The model equations have several parameters which must be assigned for numerical simulation. We used literature values for some of the parameters, and they are listed in Table 1 with their description and assigned values. [20] It is an unresolved issue whether (and to what extent) de novo infection with HBV is blocked by treatment with NUCs (“η” in the above equation). This cannot be resolved by current data for viral dynamics, and therefore, a fixed value for η was assumed in previous studies, e.g., 1.0 (complete blocking) [8], [13], 0 (no blocking) [6], [30] or 0.5 (partial blocking). [10] A fixed value of 0.5 or 1.0 for η is known as a safer assumption for obtaining the rate of infected cell loss with less bias and a reasonable standard error. [31] Thus, we chose 0.5 for the value of η, i.e., partial blocking of de novo infection.

The MATLAB®-ODE solver (MathWorks, Natick, MA, USA) was used to numerically solve our model equations. We performed the individual non-linear least-square minimization method, using the Levenberg-Marguardt algorithm in order to estimate the parameters which were not predetermined.


The applicability of modeling was evaluated in a total of 182 hepatitis B e antigen (HBeAg)-positive CHB patients who were enrolled in the treatment group in a randomized, phase III clinical study of clevudine. Inclusion and exclusion criteria were previously described in detail. [32].

Among a total of 182 enrolled patients, 110 patients who achieved an arbitrarily defined “response” at the end of the 24-week treatment were assessed for the applicability of modeling; “response” was defined as decline of serum HBV DNA level and ALT to below 10,000 copies/mL and below ULN, respectively. These patients were distinctively divided into two groups according to the patterns of quantified HBsAg kinetics: one group showed decline of HBsAg titer during the 6-month treatment period (n = 62); the other group did not (n = 48). The latter group was discarded from analysis in the present study. Among the first group of 62 patients, 12 patients with fluctuating HBV DNA levels more than 1 Log10 copies/mL during treatment were excluded due to concerns about the accuracy of the mathematical processing. Hence, a total of 50 patients from this group were included in our final analysis. Patients were evaluated at baseline and monitored on days 8, 15, and 29 and every 4 weeks thereafter, during a total period of 24 weeks. The analysis was conducted using the quantified data of serum HBV DNA, HBsAg and ALT from the blood samples obtained at each time point.

The present study was approved by the institutional review board of Seoul National University Hospital. Written informed consents were obtained from all subjects. We conducted the study in accordance with the principles of the Declaration of Helsinki.
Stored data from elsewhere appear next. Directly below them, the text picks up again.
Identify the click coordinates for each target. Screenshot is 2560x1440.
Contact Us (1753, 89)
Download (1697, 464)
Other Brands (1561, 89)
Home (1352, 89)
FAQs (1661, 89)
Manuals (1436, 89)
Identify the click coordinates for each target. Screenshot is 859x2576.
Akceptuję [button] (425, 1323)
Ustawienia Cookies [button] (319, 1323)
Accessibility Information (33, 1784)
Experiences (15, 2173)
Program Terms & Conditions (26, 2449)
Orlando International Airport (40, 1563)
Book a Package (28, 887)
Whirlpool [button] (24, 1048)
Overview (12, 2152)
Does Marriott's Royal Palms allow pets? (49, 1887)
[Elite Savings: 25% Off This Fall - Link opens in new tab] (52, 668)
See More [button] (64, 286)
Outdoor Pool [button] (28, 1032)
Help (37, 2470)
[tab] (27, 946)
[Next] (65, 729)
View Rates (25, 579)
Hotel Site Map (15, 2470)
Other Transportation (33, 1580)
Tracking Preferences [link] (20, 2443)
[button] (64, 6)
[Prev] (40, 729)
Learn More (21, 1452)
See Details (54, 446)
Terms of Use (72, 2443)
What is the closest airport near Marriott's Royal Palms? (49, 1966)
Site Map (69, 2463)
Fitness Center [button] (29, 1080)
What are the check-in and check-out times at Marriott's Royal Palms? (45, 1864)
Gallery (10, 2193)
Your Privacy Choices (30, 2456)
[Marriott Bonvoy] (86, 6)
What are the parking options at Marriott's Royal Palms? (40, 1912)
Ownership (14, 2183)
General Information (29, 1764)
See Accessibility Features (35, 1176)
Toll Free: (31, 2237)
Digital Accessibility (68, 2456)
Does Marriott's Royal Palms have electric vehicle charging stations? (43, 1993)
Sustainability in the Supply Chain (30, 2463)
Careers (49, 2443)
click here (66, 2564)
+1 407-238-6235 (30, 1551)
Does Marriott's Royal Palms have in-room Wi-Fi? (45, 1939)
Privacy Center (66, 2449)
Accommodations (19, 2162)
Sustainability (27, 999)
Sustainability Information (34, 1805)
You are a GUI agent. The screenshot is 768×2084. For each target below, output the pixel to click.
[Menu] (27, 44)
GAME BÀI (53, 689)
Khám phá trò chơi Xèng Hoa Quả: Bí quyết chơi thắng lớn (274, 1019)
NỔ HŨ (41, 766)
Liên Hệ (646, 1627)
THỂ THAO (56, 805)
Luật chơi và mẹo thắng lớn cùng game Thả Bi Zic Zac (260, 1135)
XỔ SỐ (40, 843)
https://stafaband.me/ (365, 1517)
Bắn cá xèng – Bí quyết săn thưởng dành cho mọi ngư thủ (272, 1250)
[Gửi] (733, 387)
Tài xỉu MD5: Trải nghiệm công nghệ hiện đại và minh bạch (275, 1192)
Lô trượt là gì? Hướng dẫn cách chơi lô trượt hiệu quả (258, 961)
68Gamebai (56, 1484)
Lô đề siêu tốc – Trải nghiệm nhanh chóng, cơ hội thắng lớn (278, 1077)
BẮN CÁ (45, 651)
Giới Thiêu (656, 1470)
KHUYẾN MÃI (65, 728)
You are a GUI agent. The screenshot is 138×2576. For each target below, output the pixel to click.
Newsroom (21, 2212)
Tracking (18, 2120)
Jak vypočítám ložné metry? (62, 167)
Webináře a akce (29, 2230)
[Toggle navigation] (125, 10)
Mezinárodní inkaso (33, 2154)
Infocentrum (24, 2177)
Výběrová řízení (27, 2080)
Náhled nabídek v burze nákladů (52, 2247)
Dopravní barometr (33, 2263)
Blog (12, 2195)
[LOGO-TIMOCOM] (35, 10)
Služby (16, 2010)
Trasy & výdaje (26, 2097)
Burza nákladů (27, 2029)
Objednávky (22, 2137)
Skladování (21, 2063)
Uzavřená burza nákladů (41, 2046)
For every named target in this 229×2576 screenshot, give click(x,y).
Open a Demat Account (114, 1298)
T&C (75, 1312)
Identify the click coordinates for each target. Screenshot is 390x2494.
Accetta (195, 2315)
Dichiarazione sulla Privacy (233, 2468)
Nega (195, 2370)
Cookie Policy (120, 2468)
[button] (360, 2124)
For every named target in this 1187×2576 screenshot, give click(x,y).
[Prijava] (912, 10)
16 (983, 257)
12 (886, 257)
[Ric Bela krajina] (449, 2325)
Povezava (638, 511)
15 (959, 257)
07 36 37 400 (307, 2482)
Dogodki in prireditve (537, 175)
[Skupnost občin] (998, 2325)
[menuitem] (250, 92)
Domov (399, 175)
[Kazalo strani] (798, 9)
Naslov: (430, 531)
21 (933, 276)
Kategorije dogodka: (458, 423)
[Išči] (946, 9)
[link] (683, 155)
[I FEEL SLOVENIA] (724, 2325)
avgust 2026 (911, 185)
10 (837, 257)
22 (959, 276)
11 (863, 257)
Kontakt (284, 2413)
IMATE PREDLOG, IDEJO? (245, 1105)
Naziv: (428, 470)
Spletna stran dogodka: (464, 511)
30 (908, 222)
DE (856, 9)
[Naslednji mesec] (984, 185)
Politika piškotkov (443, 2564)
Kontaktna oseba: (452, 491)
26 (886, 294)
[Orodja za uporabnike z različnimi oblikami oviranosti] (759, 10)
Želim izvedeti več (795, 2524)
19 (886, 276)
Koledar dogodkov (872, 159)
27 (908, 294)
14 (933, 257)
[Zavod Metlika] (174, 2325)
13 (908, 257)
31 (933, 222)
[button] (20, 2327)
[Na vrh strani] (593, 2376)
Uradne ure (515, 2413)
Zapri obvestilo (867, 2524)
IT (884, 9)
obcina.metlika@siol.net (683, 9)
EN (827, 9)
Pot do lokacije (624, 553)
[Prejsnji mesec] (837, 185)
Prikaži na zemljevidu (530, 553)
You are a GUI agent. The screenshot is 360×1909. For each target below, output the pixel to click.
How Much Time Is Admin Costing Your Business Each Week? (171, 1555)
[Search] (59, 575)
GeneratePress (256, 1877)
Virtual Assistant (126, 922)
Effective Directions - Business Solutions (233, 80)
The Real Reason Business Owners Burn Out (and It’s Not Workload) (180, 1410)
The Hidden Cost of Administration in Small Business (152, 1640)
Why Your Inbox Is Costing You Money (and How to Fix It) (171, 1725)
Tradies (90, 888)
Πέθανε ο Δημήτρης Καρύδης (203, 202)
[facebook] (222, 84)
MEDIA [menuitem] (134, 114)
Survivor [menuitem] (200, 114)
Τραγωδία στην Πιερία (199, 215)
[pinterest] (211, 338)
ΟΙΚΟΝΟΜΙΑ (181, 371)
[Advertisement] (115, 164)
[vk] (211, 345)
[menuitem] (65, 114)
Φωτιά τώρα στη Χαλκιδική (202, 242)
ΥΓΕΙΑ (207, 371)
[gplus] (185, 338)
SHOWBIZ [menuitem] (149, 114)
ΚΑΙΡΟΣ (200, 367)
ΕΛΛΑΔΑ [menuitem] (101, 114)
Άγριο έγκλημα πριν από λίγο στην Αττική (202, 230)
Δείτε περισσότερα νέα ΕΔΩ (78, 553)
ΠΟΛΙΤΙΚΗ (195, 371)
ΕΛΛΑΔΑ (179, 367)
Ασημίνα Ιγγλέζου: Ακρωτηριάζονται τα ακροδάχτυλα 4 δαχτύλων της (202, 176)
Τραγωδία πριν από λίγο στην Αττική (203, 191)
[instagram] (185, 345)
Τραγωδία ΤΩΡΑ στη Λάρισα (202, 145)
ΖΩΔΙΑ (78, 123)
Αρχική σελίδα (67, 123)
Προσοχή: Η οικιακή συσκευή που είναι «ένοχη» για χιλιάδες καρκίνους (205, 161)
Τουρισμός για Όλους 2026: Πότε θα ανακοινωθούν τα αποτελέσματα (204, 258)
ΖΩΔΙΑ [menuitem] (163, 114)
Quantification of Serum HBV DNA, ALT and Serum HBsAg

Serum HBV DNA and ALT levels were obtained at each time of sampling used in the previous study. [32] Serum HBV DNA levels were measured at a central laboratory using a Digene Hybrid Capture II assay (Digene Corp., Gaithersburg, MD) with the lower limit of detection of 4700 copies/mL; the COBAS Amplicor PCR assay (Roche Molecular Systems, Branchburg, NJ, USA) with a lower limit of detection of 300 copies/mL was used to measure lower levels of HBV DNA when HBV DNA was undetectable by the Digene Hybrid Capture II assay.

Serum HBsAg titer was measured for the present study in serial serum samples from each patient which were stored at –70°C until the time of analysis. HBsAg was quantified using the Architect HBsAg assay (Abbott laboratories, Abbott Park, IL, USA; dynamic range, 0.05–250.0 IU/mL) after a 1∶100 dilution. Samples with HBsAg levels >250.0 IU/mL at 1∶100 dilution were retested at a final dilution of 1∶1000. Samples with HBsAg levels <0.005 IU/mL at 1∶100 dilution were retested undiluted.

Statistical Analysis

Continuous variables were presented as either mean with standard deviation or median with interquartile range (IQR). Correlation between variables of baseline or follow-up and estimated parameters was calculated using Pearson’s correlation coefficients. Simple and multiple linear regression analyses were performed to identify independent determinants of parameters among variables of interest. A P value <0.05 was considered as statistically significant. All statistical tests were two-sided. Statistical analyses were performed using SPSS 17.0K (SPSS Inc., Chicago, IL, USA).


Patient Characteristics at Baseline and During Treatment

The baseline characteristics of 50 enrolled patients were as follows: median age was 37 years; 32 patients were male (64%); median baseline ALT level was 124.5 IU/L; median baseline levels of HBV DNA and HBsAg were 8.526 Log10 copies/mL and 4.044 Log10 IU/mL, respectively. The HBV DNA data measured from baseline to the end of therapy were used to fit the model equations in the 50 selected patients with HBeAg-positive CHB. Table 2 demonstrates the baseline and on-treatment virologic characteristics of the enrolled patients (n = 50).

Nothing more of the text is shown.